==== Provided material ====

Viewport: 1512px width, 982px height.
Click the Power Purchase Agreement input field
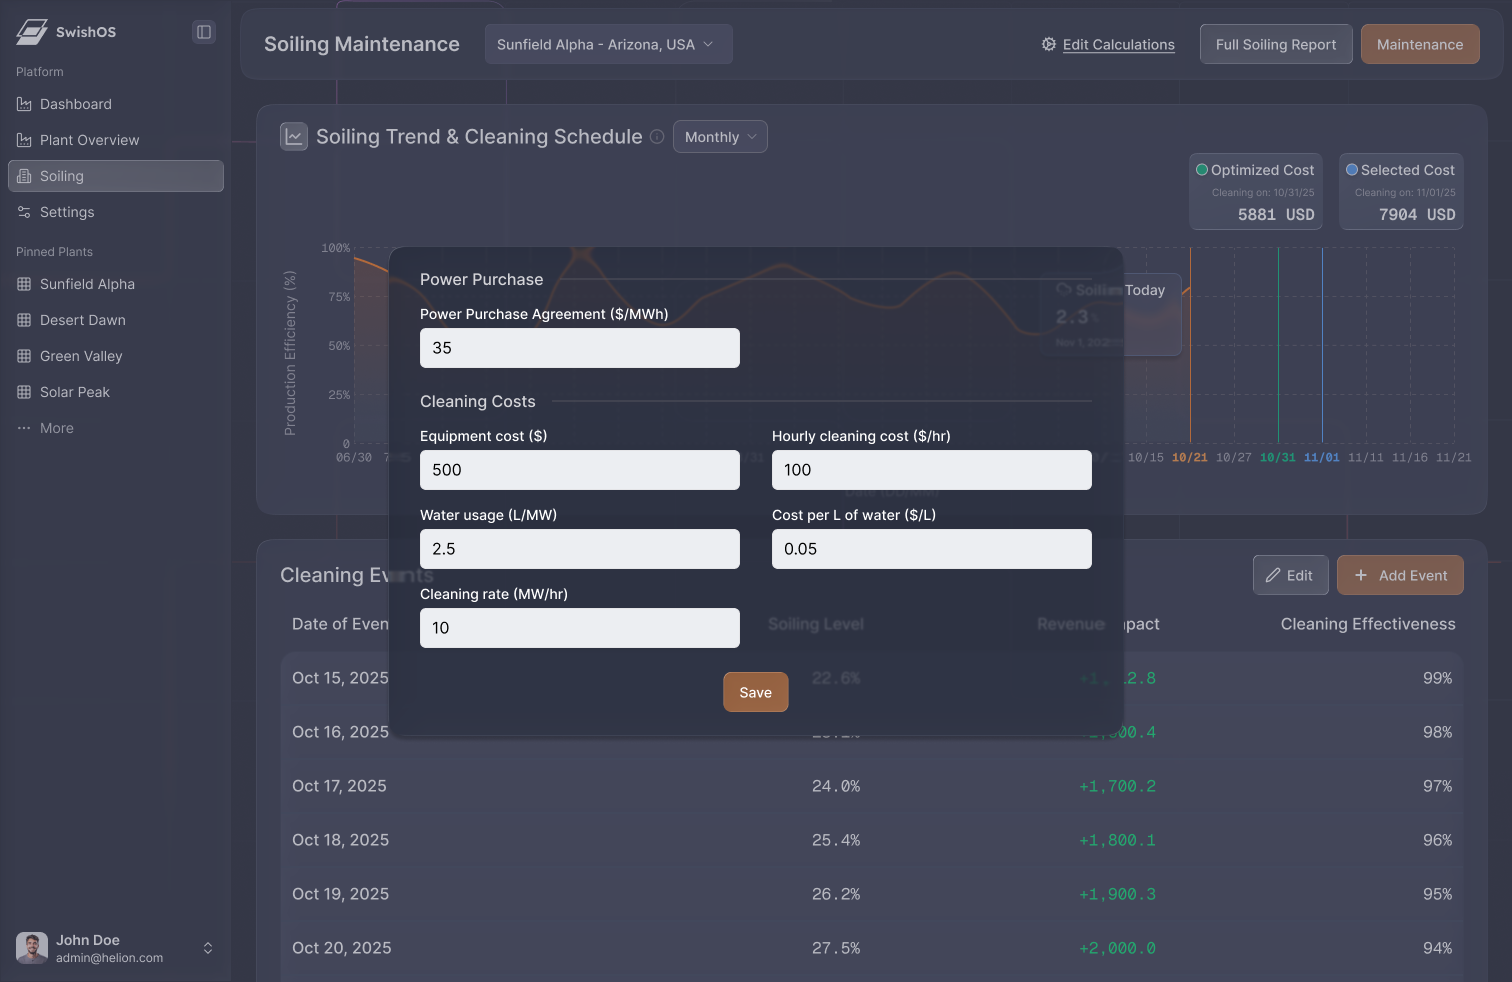[579, 348]
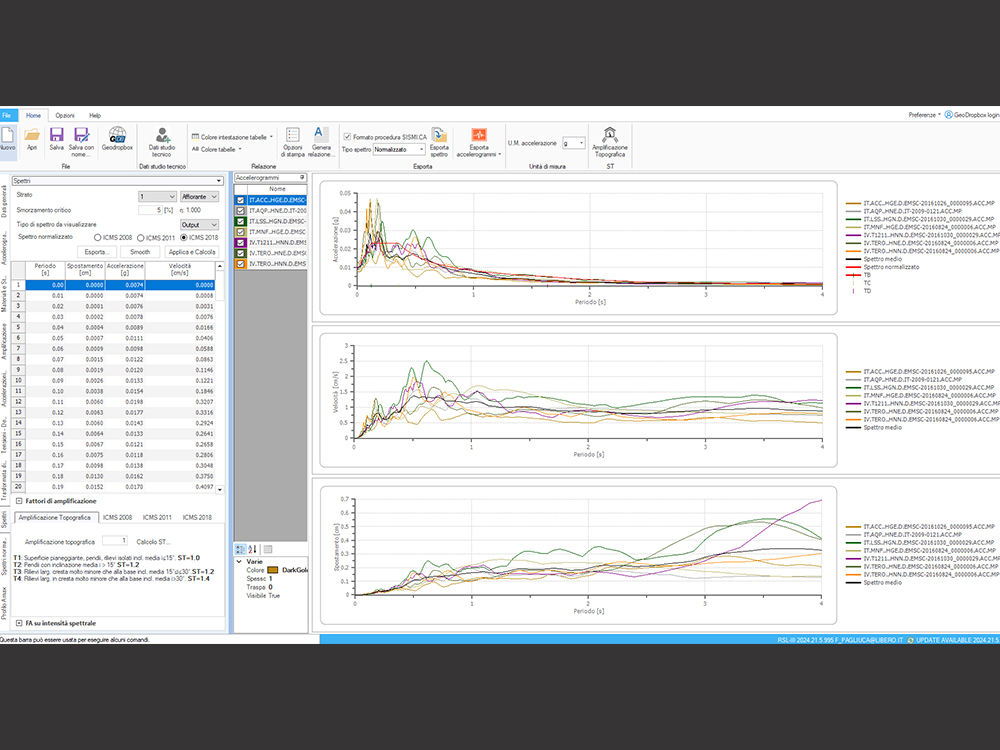Select the ICMS 2008 radio button
Image resolution: width=1000 pixels, height=750 pixels.
[x=96, y=237]
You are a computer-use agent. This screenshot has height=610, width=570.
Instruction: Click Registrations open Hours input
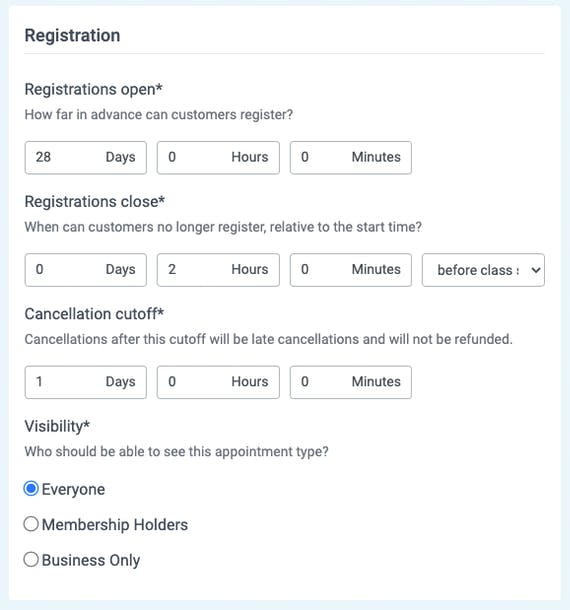218,158
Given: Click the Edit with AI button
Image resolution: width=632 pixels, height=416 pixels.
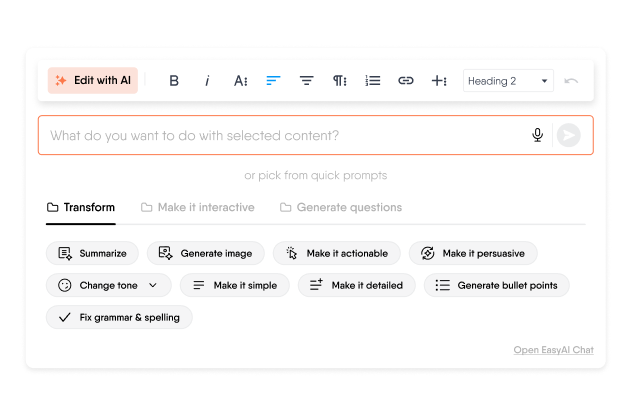Looking at the screenshot, I should (93, 81).
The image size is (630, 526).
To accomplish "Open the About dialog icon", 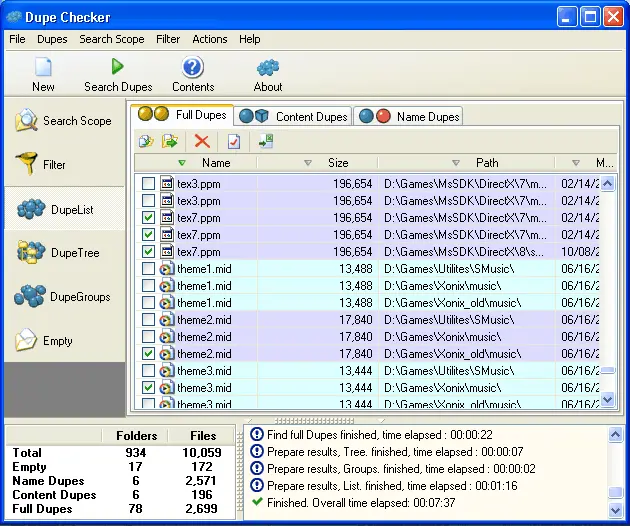I will point(268,68).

====

● **Exercise prompt**:
Transcribe exactly, please, the lines between the start of the records above and the line holding "Given: Click the Edit with AI button", counting both of those lines and omitting pictures.

● **Your response**:
Viewport: 1512px width, 982px height.
Click the Power Purchase Agreement input field
[579, 348]
Select the ICMS 2008 radio button
Image resolution: width=1000 pixels, height=750 pixels.
[x=96, y=237]
You are a computer-use agent. This screenshot has height=610, width=570.
Instruction: Click Registrations open Hours input
218,158
Given: Click the Edit with AI button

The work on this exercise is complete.